━━━━━ Records to process

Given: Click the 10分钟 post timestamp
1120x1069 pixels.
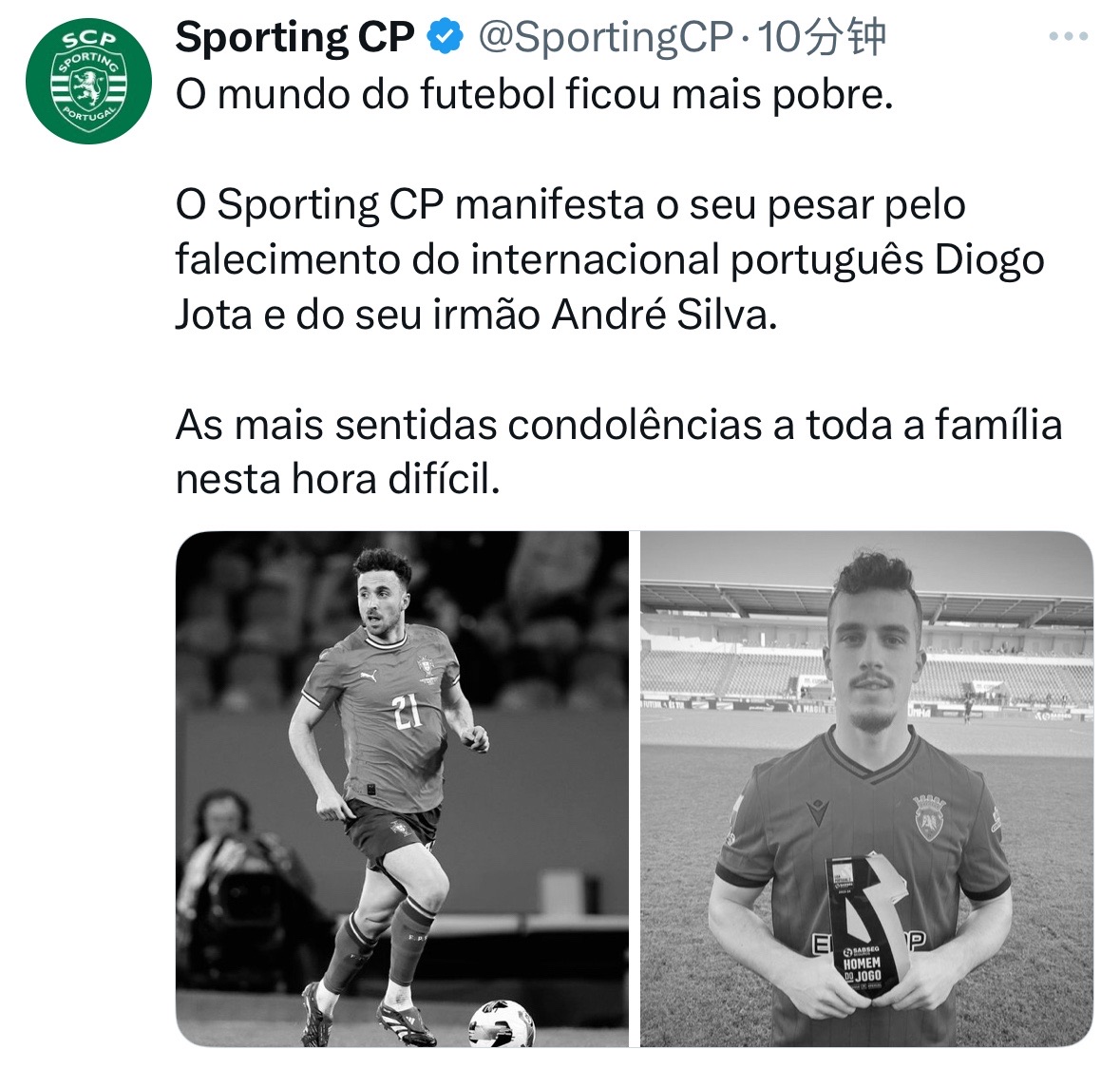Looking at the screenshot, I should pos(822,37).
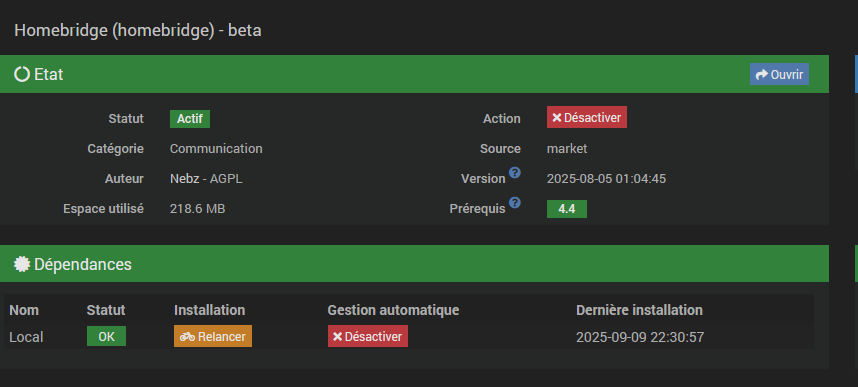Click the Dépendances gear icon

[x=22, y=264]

━━━━━━━━━━

> Prompt: Without the pictures, print the records in full, exactly as they appear.

> Exercise output:
Given: Click the 10分钟 post timestamp
1120x1069 pixels.
Looking at the screenshot, I should pos(822,37).
Click the Dépendances gear icon

[x=22, y=264]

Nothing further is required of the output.